The European Research Council has funded the project Futurepol: A Political History of the Future – Knowledge Production and Future Governance, 1945–2010. It aims to study the history of futures studies and the idea of governing the future. Andersson (2012), the principal researcher of Futurepol, points out the necessary evolution of futures studies toward action through anticipation and observes that “it would seem that there are moments in which the future is future no more, but present – in other words, when the future acquires a presence and requires urgent action. We are living through such a moment today.”
The website of the World Futures Studies Federation (WFSF) , wfsf.org, which has been a global umbrella academic organization for futures studies since 1968 (Masini 2005), has also a list of key books, organized by decade, of publications which reflect the intellectual reservoir throughout the field. A recent title by Gidley (2017), The Future: A Very Short Introduction, addresses the evolution of time consciousness from predicting a future toward shaping and creating possible futures “by our thoughts, feelings, and actions.”
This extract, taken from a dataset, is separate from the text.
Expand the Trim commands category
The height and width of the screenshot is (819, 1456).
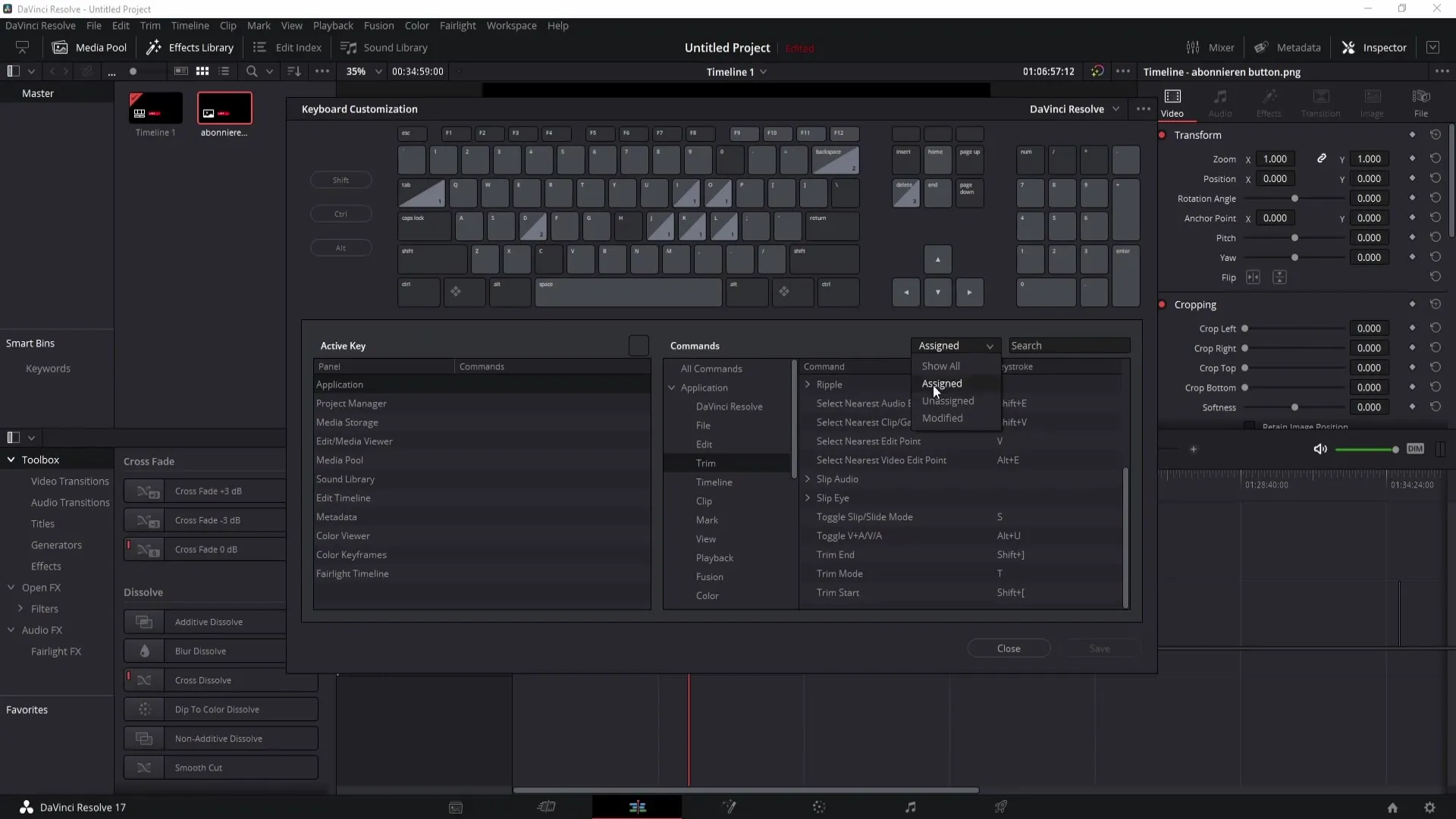(x=705, y=462)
Lombardo (2011, 2017) argues that the enhanced level of future consciousness is indeed equivalent to wisdom. Two main themes connecting the essays in his work are wisdom and heightened future consciousness. Using a comparative method, he demonstrates that wisdom and heightened future consciousness are almost identical. Wisdom traditionally is defined as a deep understanding of past and present patterns of change, but according to Lombardo, it should be applying broad cognitive, emotional, and evaluative capacities to future possibilities and the progression of complexity as well (Motlagh 2012a).
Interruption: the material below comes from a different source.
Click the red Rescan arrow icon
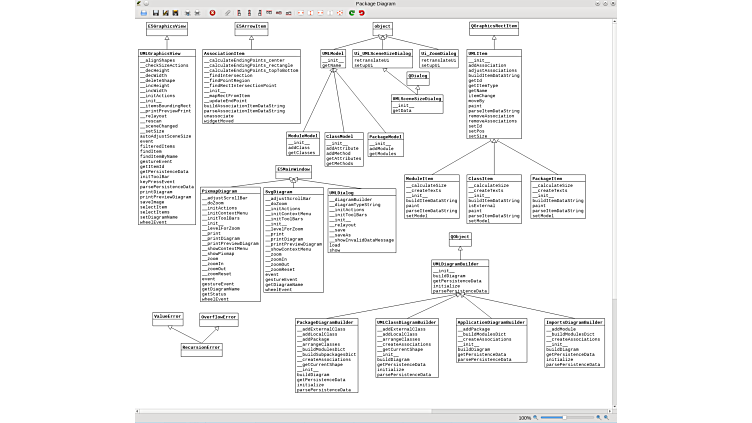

A Pluralism of Theories of Knowledge
Several authors have attempted to categorize different traditions in futures studies. From a methodological point of view, it is absolutely crucial to know the basic paradigmatic assumptions that underlie different approaches to futures studies. In this sense before setting a particular framework and recommending a step-by-step method, we need to know the boundaries between different theories of knowledge.
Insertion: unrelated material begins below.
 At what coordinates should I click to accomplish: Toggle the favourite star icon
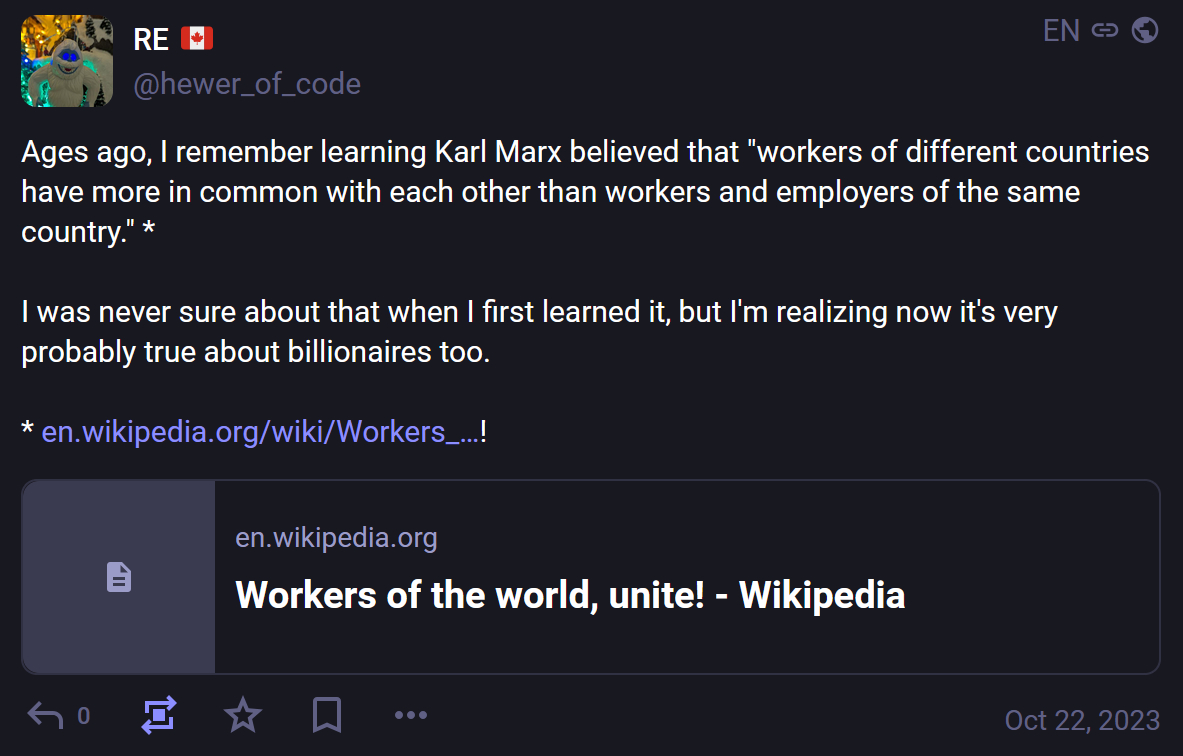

Inayatullah (1990), for the sake of methodology, divides different approaches into (a) predictive-empirical, ( b) cultural-interpretive, and (c) critical-post-structural. He observes that the first one, even though very popular among strategic analysts and planners, only amplifies the present even though it claims to predict or forecast the future. In other words, it is hardly a good example of futures thinking. The second one broadens the range of cultural diversity through relativizing the future. But the final approach, and his favorite, indeed not only challenges political power, and the prevailing culture, but also deconstructs the future, keeping it undefined and creating new epistemological spaces that enable alternative futures. Slaughter (1999) summarizes four future traditions as (a) empirical/analytic – data-driven and positivistic; closely related to the corporate world and North American sources; (b) critical/comparative – a socially critical perspective that recognizes different and not only positivist universal theory of knowledge; (c) activist/participatory/integral – the point is not only interpreting the world but also changing the world, both through technological and more importantly social innovations, therefore requiring a clear focus on activism, facilitation, and building social movements; and (d) multicultural/global – for the most part futures studies has been pushed forward by Western scholars and practitioners; the key textbooks have been written from American, European, and Australian points of view. But non-Western contexts and non-Western futurists help define this tradition. An indication of the non-Western and non-English source of futures studies known as Ta’wil Al-Ahaadith in ancient Arabic is reflected in a brief essay by Motlagh (2012). However, what can be expected is more communication and synthesis of Western and non-Western perspectives and not a replacement. The late Moroccan renowned futurist, Elmandjra (1998), was an active scholar who stressed the importance of “cultural communication” between the two.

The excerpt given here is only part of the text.